Saturday, April 15, 2017

Mid-Century Modern at the Historic Landmarks Commission next Thursday

Maybe you need something to distract you from the sabre-rattling of the moment.* It looks like DOCOMOMO, Documenting and Conserving the Modern Movement, might be giving a presentation to the Historic Landmarks Commission next week, on Thursday the 20th.
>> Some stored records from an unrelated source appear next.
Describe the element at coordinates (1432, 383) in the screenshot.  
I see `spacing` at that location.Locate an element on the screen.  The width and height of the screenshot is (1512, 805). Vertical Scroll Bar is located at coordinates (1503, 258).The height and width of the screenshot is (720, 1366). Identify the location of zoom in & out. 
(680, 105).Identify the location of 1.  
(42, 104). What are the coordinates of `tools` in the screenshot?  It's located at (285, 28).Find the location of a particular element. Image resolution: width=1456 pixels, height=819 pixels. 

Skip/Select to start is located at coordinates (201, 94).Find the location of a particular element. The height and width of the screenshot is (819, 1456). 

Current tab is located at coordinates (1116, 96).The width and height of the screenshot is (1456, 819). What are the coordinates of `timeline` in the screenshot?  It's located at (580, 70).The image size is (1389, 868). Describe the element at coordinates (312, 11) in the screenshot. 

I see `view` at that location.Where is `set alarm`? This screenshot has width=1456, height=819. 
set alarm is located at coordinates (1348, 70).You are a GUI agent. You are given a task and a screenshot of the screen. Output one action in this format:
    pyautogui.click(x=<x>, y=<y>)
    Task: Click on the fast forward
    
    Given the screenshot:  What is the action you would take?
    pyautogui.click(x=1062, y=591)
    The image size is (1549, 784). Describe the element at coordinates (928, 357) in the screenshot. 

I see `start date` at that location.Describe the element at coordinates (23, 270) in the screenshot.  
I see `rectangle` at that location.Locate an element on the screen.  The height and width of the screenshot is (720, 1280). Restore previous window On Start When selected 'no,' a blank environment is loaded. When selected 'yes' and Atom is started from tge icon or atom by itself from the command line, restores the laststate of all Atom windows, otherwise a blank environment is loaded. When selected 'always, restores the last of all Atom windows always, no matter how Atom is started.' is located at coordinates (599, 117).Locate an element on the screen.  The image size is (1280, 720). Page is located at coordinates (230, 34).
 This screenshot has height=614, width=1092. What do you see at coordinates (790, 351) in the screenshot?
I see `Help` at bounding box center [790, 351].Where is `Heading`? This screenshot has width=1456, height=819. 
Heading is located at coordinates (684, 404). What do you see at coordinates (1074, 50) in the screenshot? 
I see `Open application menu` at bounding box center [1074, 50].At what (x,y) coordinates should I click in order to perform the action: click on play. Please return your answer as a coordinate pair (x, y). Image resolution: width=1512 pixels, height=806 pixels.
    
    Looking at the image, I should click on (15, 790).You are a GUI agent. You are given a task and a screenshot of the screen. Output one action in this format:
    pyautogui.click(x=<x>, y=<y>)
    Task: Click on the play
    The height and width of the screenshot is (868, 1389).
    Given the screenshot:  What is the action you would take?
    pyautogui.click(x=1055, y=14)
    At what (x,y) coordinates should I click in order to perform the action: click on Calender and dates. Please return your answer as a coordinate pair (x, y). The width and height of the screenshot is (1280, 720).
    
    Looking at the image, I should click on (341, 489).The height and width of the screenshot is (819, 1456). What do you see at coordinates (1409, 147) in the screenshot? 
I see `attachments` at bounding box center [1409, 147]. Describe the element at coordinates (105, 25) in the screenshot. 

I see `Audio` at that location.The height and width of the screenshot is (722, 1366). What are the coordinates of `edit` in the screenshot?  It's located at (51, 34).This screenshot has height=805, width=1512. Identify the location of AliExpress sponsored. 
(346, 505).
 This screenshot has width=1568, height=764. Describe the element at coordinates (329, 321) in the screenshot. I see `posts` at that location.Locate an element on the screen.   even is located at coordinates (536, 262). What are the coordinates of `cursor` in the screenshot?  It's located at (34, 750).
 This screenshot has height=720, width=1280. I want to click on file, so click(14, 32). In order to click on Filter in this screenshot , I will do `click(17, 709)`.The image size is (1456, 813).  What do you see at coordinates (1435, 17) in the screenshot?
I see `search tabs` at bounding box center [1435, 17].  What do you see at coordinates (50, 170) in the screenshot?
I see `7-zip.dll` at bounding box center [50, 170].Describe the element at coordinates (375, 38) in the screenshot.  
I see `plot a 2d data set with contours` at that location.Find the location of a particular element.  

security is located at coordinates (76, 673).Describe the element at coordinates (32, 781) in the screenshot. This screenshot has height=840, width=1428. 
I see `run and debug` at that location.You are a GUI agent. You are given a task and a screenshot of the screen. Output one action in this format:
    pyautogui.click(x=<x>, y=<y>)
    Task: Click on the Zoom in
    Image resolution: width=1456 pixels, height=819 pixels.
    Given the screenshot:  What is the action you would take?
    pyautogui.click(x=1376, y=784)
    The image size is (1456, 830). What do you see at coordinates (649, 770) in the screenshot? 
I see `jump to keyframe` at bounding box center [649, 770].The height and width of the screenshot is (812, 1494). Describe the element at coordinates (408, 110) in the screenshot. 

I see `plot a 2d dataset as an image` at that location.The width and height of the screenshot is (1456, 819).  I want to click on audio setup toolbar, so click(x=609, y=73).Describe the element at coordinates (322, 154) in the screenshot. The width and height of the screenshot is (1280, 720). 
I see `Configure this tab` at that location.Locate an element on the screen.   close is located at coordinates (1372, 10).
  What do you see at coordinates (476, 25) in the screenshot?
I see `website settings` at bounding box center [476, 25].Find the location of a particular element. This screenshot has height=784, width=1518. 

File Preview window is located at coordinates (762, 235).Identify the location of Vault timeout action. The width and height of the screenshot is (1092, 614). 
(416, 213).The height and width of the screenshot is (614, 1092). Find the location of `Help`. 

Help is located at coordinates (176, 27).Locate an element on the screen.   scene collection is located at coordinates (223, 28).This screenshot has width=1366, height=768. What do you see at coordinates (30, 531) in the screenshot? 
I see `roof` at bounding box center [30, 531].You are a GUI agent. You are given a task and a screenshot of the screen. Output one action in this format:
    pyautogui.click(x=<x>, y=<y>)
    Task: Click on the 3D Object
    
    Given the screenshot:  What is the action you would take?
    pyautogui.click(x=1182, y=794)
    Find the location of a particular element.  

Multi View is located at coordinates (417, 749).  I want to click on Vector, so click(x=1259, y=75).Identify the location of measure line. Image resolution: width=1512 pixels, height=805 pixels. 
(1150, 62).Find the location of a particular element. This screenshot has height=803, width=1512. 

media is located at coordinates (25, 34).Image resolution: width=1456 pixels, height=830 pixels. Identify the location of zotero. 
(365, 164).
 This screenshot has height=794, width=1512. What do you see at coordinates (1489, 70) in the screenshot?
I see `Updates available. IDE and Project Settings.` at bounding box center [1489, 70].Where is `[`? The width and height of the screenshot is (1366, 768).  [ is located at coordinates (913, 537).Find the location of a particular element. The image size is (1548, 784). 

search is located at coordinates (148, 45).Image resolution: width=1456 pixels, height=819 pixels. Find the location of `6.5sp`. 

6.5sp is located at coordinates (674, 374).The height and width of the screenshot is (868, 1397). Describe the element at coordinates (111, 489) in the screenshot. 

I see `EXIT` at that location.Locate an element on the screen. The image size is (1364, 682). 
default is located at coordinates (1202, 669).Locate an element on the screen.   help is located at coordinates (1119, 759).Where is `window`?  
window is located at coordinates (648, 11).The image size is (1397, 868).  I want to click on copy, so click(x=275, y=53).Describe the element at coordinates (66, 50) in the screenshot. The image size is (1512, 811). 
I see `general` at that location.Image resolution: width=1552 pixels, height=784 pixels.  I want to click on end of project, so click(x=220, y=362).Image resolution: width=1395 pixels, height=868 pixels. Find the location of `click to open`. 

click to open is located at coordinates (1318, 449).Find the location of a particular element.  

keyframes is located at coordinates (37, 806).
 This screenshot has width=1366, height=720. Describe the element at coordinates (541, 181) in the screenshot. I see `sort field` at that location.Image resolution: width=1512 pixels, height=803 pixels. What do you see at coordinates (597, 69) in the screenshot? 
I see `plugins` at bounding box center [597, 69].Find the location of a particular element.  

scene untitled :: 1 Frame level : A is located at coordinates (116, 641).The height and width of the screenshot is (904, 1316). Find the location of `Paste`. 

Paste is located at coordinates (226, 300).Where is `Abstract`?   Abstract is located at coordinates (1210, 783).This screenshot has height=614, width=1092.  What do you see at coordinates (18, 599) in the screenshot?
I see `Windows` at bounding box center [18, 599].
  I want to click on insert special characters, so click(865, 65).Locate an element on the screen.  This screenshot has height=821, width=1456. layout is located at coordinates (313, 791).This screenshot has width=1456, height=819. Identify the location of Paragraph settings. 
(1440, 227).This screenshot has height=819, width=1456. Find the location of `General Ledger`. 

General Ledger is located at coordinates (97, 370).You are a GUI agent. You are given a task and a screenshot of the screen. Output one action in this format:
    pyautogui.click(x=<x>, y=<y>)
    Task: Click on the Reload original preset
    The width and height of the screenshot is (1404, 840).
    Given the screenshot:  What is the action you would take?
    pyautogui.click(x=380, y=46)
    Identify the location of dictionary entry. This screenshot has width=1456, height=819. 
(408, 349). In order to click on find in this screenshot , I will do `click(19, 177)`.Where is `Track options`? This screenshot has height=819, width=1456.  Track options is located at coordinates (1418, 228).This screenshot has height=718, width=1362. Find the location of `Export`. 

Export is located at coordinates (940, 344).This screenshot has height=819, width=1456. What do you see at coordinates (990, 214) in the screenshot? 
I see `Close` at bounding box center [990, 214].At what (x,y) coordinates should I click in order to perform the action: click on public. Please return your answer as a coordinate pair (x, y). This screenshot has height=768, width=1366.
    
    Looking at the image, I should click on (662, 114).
The agenda item's a little vague, and maybe it's just a topic for discussion and not a formal presentation - "Docomomo Oregon & Association of Preservation Technical Workshop." No matter. It's a timely topic.

Post's Carnegie Library (1912), Belluschi's YWCA (1952),
and Belluschi/Doyle Pacific Telephone and Telegraph (1930)
Buildings are generally eligible for the National Register of Historic Places after 50 years. Right now that's 1967, believe it or not.

But for most of us, Historic Preservation's main context has been for buildings from before World War II, especially those from the 19th century. That's a legacy from the previous generation's pioneering work.

It's time to think about mid-century modern - even as autoist as it often is!

Pietro Belluschi's 1946-8 First National Bank:
Demolition permit (again) issued last fall
You might remember a post from 2013: "Mid-Century Modern in Salem: Four Buildings Better than the Bank."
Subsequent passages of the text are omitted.